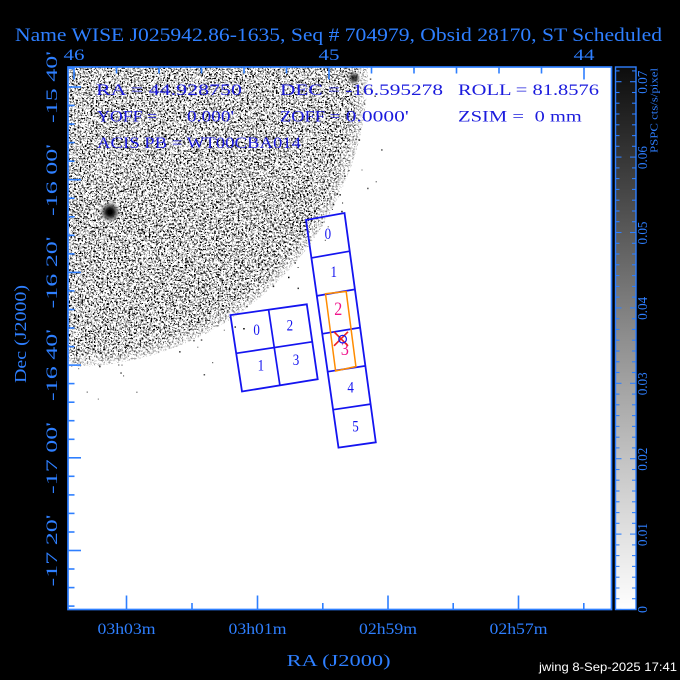 This screenshot has width=680, height=680. What do you see at coordinates (644, 82) in the screenshot?
I see `svg-text: 0.07` at bounding box center [644, 82].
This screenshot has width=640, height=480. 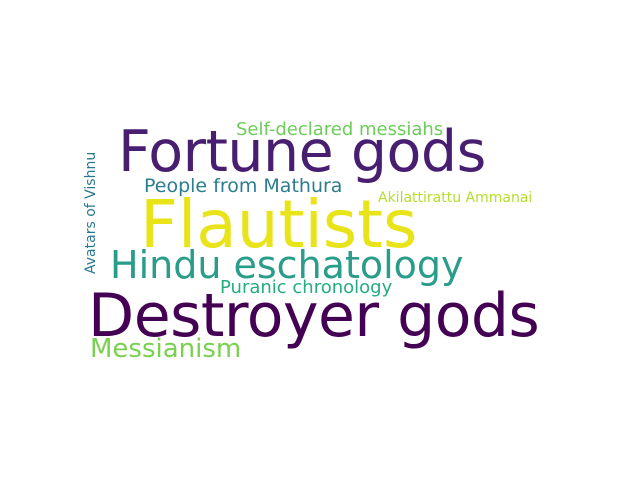 What do you see at coordinates (306, 288) in the screenshot?
I see `word-puranic-chronology: Puranic chronology` at bounding box center [306, 288].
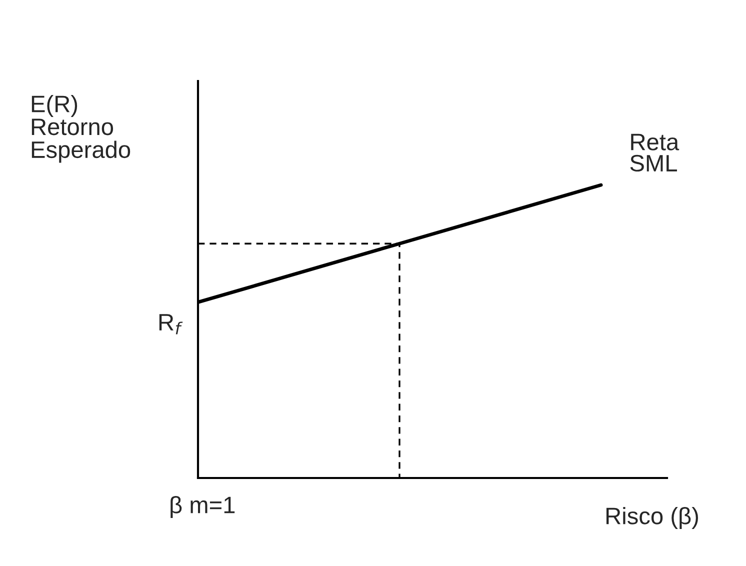 Image resolution: width=746 pixels, height=566 pixels. I want to click on text: R$_{f}$, so click(171, 324).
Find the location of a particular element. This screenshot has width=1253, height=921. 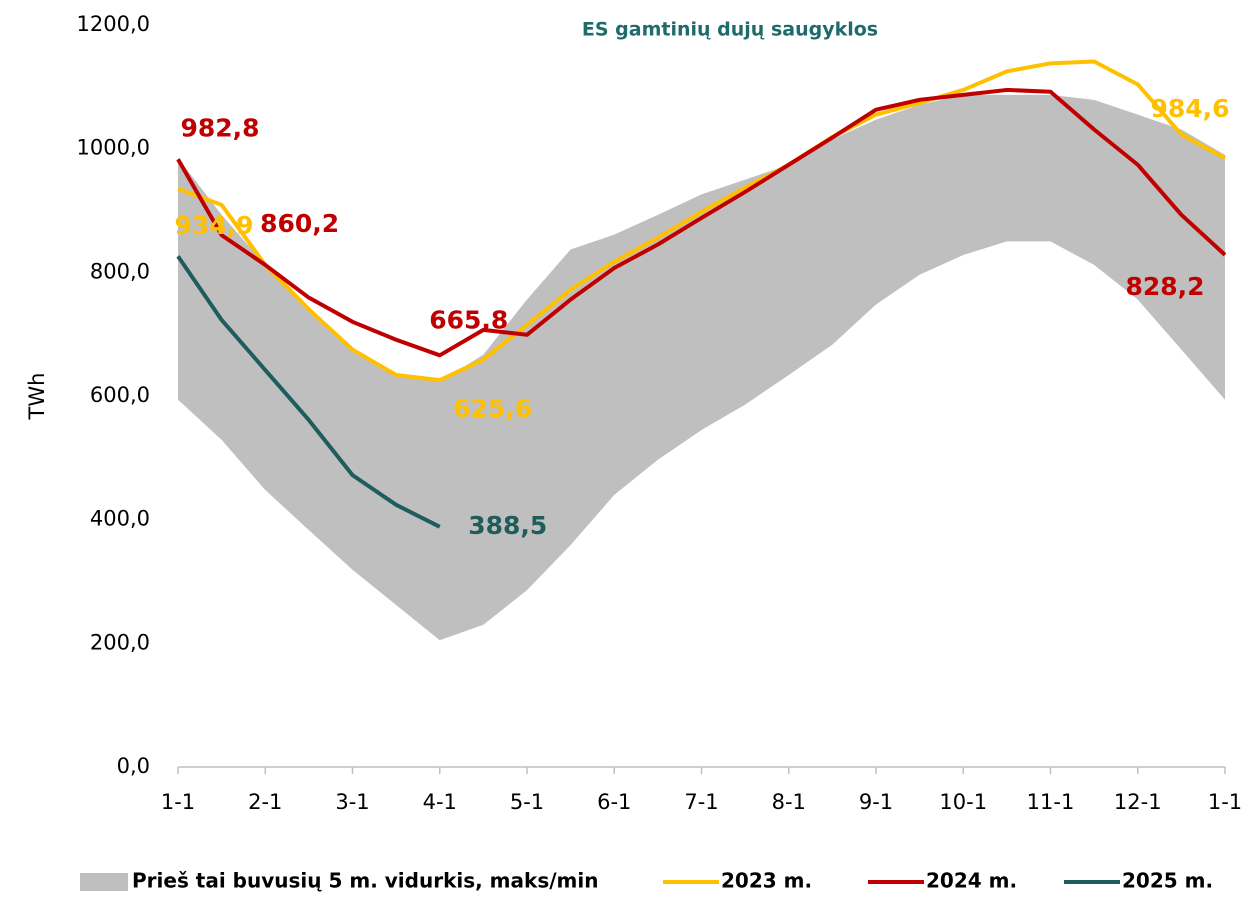

y-tick-label: 800,0 is located at coordinates (120, 271).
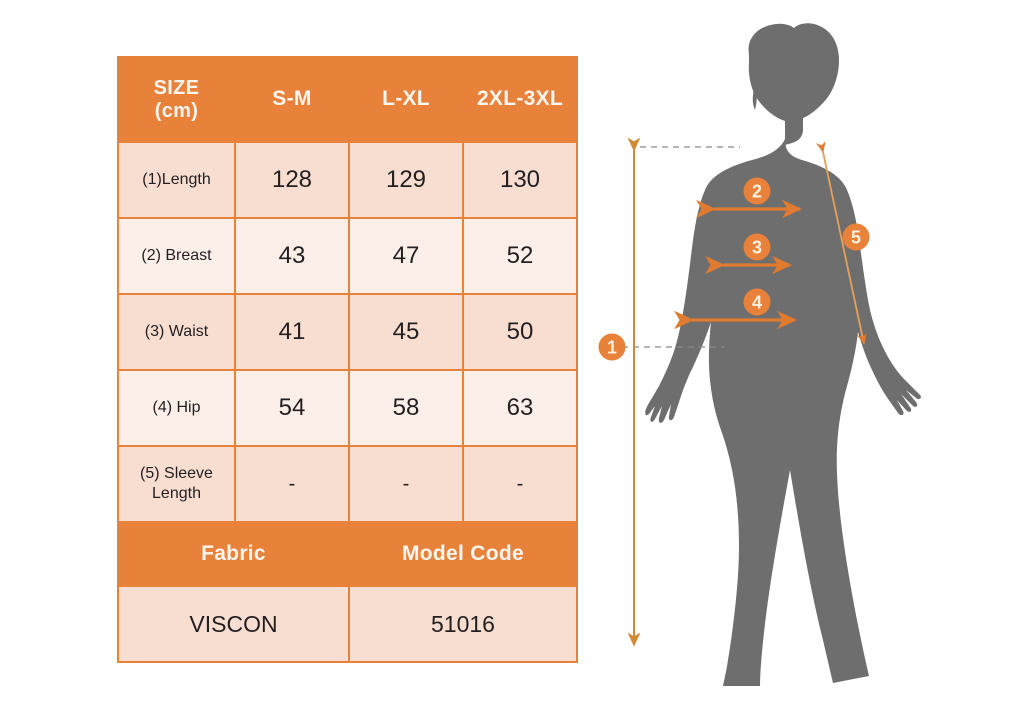 The width and height of the screenshot is (1024, 725). Describe the element at coordinates (463, 624) in the screenshot. I see `footer-value-model-code: 51016` at that location.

- _EXERCISE_: In the listing, rewrite everything from the line containing "Find the location" down through the end of the listing, replacing "particular" with "specific" and leaving everything else unchanged. Omit the pictures from your answer.

- _ANSWER FOR THIS EXERCISE_:
Find the location of a specific element. This screenshot has width=1253, height=921. 

y-tick-label: 800,0 is located at coordinates (120, 271).
 The width and height of the screenshot is (1024, 725). Describe the element at coordinates (463, 624) in the screenshot. I see `footer-value-model-code: 51016` at that location.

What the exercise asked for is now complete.